Seizing on a string of executive actions by President Donald Trump, as well as a slowly advancing lawsuit to repeal the Affordable Care Act, Democratic lawmakers and health care advocates spoke Wednesday to rally support for the nearly decade-old law.
“My first thought getting the call to speak today was, ‘We’re doing this again?’” Matt Yarnell, president of SEIU Healthcare Pennsylvania, said at the Capitol rally Wednesday.
For his first executive action as president, Trump issued a memo to federal regulatory agencies ordering them “to minimize the unwarranted economic and regulatory burdens of the [ACA], and prepare to afford the States more flexibility and control to create a more free and open healthcare market.”
The order followed up on a long-standing Republican goal to repeal the ACA, which they see as an example of government overreach.
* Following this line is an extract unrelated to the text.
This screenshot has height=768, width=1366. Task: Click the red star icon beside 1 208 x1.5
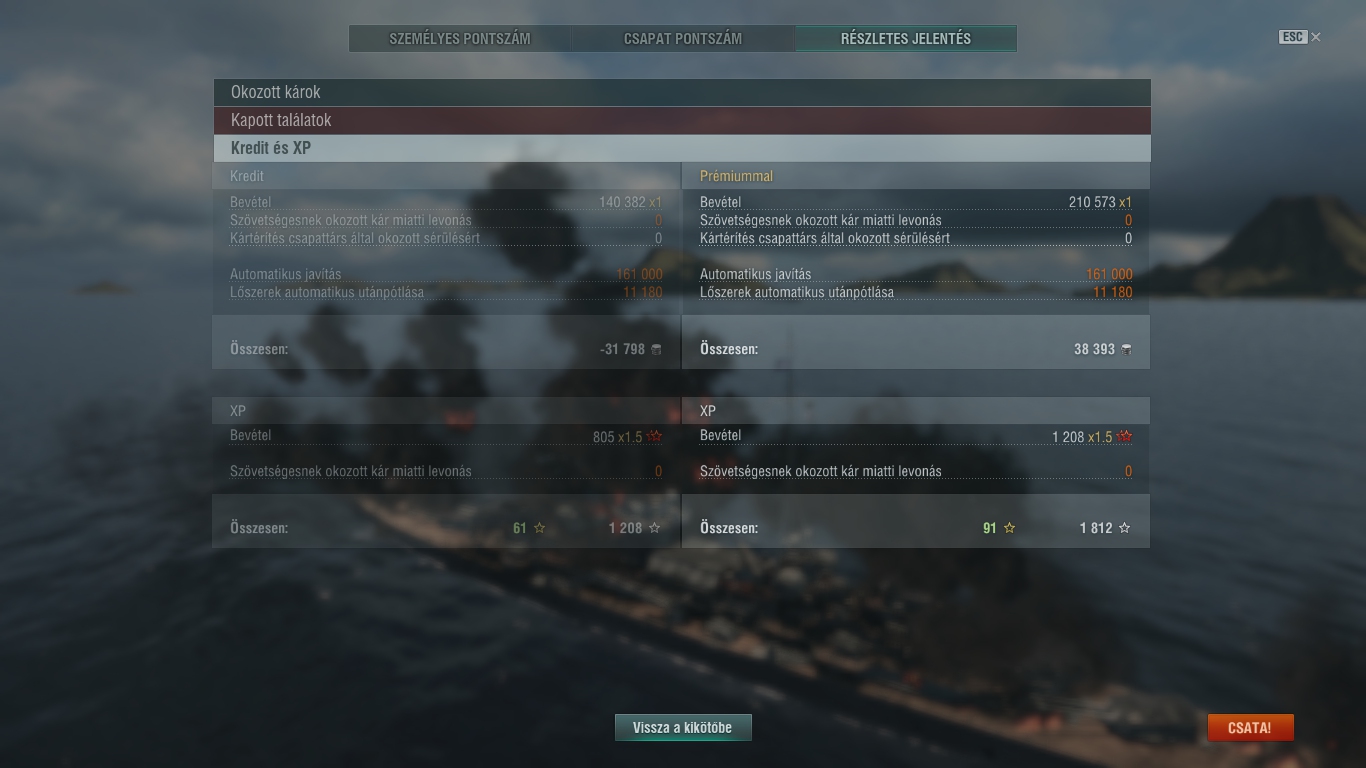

Gov. Tom Wolf, Sen. Bob Casey, D-Pa., and Democratic Auditor General Eugene DePasquale all attended the event. They were joined by the advocacy group Protect Our Care, which is currently embarked on a bus tour.
“We cannot afford to lose the Affordable Care Act,” Wolf said.
Passed in 2010 and implemented in 2013, the ACA set up a mandate — since repealed as part of the 2017 GOP tax bill — that every single adult have health insurance or pay a fee.
The law, a large part of former President Barack Obama’s legacy, also prevents insurance companies from denying coverage to individuals for pre-existing conditions, expands Medicaid eligibility, and sets up regulations on what coverage must be included in insurance plans.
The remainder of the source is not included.